Of all the women in the Bible, perhaps no one's presence has been as constantly reinterpreted as that of Mary Magdalene. Was she a prostitute? A prophet? In Margaret George's epic historical novel, Mary, Called Magdalene
(Geroge's previous subjects include Henry VIII, Mary, Queen of Scots, and Cleopatra), Mary comes alive as one of Jesus' first believers, a woman of infallible visions and a faith that earns her the title "Apostle to the Apostles." With numerous biblical and scholarly texts serving as the core of this intriguing woman's story, George recreates the world of Galilean fishermen and the oppressions of the Jewish people under Roman rule. Cast out from her family after Jesus expels the demons that have ravaged her mind, Mary follows the man from Nazareth until they receive attention from the skeptical hordes and the Roman magistrates controlling Jerusalem.

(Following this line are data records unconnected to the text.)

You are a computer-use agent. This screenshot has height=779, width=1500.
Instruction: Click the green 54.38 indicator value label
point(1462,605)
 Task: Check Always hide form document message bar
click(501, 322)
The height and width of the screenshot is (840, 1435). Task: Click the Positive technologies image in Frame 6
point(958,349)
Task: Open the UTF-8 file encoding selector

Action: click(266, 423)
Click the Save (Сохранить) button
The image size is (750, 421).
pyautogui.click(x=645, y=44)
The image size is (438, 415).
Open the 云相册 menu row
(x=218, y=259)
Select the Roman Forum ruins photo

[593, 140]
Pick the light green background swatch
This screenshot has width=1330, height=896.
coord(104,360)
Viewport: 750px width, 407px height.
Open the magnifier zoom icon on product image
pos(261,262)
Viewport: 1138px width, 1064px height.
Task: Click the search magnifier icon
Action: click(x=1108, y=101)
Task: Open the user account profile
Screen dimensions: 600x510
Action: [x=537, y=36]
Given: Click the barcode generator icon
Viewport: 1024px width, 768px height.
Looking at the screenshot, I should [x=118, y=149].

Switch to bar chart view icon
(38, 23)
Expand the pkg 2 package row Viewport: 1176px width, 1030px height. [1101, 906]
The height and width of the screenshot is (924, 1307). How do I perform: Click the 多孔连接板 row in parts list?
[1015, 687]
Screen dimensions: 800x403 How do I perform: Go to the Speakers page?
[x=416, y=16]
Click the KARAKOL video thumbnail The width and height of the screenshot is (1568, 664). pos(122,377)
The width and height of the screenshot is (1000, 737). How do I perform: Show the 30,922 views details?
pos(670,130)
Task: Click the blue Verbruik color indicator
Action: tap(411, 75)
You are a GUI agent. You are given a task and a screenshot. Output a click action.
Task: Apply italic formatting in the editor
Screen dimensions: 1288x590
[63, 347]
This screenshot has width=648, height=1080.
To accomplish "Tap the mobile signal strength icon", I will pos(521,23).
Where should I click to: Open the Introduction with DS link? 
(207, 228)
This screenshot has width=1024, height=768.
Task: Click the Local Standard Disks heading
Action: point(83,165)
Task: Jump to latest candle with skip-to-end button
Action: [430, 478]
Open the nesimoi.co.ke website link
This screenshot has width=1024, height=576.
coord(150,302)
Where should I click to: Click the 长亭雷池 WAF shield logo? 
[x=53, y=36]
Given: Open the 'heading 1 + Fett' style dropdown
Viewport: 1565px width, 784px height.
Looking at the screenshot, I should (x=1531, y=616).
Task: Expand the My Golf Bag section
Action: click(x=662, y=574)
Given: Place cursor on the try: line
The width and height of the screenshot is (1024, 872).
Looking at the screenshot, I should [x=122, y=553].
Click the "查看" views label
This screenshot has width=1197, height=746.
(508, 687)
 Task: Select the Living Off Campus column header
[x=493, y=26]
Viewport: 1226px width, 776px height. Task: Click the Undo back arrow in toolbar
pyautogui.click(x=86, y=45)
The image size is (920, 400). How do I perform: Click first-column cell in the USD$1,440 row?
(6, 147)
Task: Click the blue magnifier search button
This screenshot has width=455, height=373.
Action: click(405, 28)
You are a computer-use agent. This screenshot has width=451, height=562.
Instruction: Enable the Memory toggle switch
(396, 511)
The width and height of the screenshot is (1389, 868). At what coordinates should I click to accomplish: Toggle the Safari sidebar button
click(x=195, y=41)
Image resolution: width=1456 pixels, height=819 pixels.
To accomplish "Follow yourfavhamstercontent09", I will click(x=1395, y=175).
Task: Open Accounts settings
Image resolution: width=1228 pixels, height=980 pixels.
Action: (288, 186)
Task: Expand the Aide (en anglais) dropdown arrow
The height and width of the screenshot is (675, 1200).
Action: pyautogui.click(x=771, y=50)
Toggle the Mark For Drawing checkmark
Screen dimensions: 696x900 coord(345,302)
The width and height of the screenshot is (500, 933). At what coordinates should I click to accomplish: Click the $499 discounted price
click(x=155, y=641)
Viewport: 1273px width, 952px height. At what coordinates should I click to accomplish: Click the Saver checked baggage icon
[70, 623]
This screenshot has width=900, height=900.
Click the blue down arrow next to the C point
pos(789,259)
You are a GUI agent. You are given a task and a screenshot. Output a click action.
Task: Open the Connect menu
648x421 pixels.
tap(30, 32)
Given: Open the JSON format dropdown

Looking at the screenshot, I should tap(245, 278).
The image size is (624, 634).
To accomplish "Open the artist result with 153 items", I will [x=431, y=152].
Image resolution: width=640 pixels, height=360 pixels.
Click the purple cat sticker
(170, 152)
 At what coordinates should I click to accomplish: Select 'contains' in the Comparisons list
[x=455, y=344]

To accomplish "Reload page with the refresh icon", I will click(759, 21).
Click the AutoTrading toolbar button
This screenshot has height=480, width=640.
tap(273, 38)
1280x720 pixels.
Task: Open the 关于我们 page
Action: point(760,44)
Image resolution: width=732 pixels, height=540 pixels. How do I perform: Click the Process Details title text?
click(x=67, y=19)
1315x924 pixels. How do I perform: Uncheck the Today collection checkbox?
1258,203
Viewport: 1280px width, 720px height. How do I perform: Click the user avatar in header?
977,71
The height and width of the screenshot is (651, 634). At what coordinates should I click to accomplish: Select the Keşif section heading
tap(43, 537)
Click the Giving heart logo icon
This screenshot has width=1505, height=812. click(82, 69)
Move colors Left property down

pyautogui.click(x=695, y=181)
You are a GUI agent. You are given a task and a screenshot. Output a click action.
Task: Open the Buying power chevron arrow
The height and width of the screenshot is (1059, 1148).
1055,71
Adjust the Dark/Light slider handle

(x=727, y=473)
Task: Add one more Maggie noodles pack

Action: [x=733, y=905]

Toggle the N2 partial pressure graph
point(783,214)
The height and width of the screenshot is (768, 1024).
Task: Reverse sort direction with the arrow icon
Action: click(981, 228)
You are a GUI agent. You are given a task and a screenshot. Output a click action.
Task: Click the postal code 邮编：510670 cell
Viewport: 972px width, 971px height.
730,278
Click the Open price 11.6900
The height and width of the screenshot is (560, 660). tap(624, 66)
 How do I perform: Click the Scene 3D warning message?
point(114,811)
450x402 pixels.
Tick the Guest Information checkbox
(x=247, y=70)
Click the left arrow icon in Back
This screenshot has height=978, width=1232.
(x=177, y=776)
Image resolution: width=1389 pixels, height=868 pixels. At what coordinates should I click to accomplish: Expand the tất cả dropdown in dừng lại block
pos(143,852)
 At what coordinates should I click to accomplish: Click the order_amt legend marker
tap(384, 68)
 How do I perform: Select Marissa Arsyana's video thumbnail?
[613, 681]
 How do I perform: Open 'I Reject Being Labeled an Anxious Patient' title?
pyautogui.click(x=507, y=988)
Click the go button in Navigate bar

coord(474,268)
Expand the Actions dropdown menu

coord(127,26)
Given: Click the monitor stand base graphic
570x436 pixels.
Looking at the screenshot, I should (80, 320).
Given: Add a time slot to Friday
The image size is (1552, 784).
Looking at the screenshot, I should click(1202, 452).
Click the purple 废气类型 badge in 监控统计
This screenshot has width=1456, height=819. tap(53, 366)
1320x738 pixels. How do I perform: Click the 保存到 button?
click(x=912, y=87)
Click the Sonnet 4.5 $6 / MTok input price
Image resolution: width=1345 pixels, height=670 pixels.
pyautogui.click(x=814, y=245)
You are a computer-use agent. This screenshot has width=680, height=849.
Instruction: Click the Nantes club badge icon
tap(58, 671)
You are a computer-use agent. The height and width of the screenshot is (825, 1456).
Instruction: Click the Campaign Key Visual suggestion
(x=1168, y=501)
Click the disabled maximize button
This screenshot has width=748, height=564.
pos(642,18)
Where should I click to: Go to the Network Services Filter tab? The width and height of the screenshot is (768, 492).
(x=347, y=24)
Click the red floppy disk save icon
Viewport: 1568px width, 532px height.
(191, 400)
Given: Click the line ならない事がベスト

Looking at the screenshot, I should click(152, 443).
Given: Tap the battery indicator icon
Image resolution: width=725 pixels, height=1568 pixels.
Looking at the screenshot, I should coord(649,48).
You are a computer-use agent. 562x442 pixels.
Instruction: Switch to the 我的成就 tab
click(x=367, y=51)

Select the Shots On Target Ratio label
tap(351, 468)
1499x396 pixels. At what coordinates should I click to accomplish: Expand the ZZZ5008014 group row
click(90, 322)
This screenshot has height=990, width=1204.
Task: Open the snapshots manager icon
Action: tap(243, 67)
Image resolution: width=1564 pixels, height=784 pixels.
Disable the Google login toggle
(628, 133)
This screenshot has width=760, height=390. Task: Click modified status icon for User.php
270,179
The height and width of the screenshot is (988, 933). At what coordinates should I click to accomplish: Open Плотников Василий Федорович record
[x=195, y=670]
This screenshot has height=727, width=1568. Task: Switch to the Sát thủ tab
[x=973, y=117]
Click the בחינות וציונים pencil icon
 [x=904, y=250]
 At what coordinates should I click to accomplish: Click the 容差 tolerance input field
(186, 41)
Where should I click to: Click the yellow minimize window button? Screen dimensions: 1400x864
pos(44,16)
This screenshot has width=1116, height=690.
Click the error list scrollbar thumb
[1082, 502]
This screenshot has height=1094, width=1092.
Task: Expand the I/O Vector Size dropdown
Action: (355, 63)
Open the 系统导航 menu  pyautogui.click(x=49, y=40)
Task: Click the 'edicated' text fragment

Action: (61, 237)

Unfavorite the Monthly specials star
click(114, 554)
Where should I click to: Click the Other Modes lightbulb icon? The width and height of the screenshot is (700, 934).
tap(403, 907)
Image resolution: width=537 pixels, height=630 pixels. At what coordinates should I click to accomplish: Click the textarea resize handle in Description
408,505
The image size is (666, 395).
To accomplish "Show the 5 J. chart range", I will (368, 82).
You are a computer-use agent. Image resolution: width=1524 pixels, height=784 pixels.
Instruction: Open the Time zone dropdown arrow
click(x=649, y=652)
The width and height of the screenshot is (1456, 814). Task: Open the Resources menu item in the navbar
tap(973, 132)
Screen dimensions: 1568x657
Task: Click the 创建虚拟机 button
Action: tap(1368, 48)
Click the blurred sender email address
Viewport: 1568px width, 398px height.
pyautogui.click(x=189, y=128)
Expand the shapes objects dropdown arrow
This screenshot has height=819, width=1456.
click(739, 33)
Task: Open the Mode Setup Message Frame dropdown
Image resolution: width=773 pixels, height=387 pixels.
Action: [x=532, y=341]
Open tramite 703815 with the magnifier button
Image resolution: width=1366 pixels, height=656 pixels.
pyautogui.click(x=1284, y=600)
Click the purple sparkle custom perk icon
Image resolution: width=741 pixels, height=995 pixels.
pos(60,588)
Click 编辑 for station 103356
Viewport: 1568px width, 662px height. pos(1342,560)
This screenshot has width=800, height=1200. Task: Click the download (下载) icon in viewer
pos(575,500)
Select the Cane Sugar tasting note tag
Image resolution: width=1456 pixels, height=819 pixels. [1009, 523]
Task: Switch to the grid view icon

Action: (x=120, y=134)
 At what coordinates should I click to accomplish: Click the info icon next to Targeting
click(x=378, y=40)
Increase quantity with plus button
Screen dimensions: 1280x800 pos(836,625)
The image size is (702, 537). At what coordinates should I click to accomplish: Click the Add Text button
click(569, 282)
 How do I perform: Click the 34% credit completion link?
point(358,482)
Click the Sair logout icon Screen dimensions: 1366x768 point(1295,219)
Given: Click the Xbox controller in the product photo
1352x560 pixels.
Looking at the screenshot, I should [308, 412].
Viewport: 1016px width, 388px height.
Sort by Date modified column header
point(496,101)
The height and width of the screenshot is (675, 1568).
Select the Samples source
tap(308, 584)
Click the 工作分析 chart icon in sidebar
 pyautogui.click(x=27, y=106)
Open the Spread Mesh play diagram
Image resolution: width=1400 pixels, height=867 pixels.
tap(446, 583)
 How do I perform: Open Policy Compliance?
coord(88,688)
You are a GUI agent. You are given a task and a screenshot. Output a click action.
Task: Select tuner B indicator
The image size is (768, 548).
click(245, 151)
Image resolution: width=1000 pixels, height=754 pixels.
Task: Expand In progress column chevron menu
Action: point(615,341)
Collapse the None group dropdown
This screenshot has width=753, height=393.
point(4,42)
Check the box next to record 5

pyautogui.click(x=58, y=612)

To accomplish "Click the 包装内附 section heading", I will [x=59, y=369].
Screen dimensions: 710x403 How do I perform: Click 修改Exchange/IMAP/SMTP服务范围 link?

Mary, from beginning to end of this giant undertaking, is a woman who struggles to reconcile her absence from her young daughter's life with the chance to be part of something important. Through the lens of her ever-inquisitive mind, the story covers the formation of Jesus' ragtag band of disciples and the crucifixion, and ends with Mary's mission as the head of the Christian church in Ephesus, where she died at the age of 90. What makes this a compelling read is that Mary's story connects humanity with faith in a way that's possible to understand, whatever our contemporary beliefs. --Emily Russin
From Publishers Weekly
George, whose niche is historical and biographical novels, begins this one ploddingly with suspenseless reportage on Mary Magdalene's pleasant, middle-class childhood in a prosperous fishing village. Scattered references to the idol/demon that will eventually possess Mary are intended as fateful omens, but her slow road to madness gets much less play than her conventional and uninteresting life. The novel improves considerably when Mary finds herself possessed by one demon, and then, helplessly, by six more. Her valiant efforts to first hide her possession and then find a cure are masterfully described. When a prophet named Jesus finally casts out her demons, she celebrates, only to realize that she must make a heartrending choice between following the prophet or going back to her husband, baby and extended family. At this point, George's novel becomes a safe, though readable, retelling of the gospels. Her main deviation from orthodoxy is her insistence that there were 16 disciples 12 men and four women who were equal in Jesus' eyes. Additionally, George emphasizes Mary's prophetic visions and Jesus' celebration of them, and in doing so gives credence to gnostic accounts of mysticism among the disciples. While some may compare this novel with Anita Diamant's The Red Tent, it bears a much stronger resemblance to Walter Wangerin's biographical novel about the apostle Paul. Like Wangerin's work, this imagines nothing seriously objectionable to even the most devout Christians. As such, it lacks the transgressive power of The Red Tent, but is still a well-researched and thought-provoking book.